Although our study did not find a significant difference in mortality between ED and inpatient transfusion groups, this may be due to the heterogeneous nature of patients’ initial presentations and the variability in clinical stability upon admission. Previous studies have often categorized transfusion timing within the first 4 hours as early and beyond that as delayed, with the latter associated with higher mortality rates [27]. However, our analysis did not specifically stratify timing, which could have influenced the outcomes.

5. Limitations

This study has several limitations that should be acknowledged. First, the retrospective design may introduce selection and information bias, as data collection was based on medical records, which may contain inaccuracies. Additionally, the study was conducted at a single tertiary care center, which may limit the generalizability of the findings to other settings. Furthermore, the lack of precise data on transfusion timing and the absence of stratification based on the severity of bleeding and comorbid conditions may have influenced the results.

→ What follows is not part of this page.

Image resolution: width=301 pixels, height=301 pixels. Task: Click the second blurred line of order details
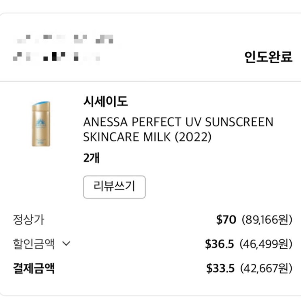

To validate our findings, prospective, multicenter studies with more comprehensive data collection are warranted.

6. Conclusion

Our study demonstrated that early RBCS transfusion performed in the ED is associated with a shorter length of hospital stay compared to transfusion in inpatient units. However, this difference did not result in a significant reduction in mortality. This suggests that the primary advantage of ED-based transfusion may be related to more efficient patient management rather than improved survival outcomes. Logistic regression analysis identified age, albumin levels, length of hospital stay, Hb levels, and creatinine levels as independent predictors of mortality, highlighting the importance of early risk stratification. These findings underscore the need for individualized transfusion strategies that consider both clinical status and patient-specific factors.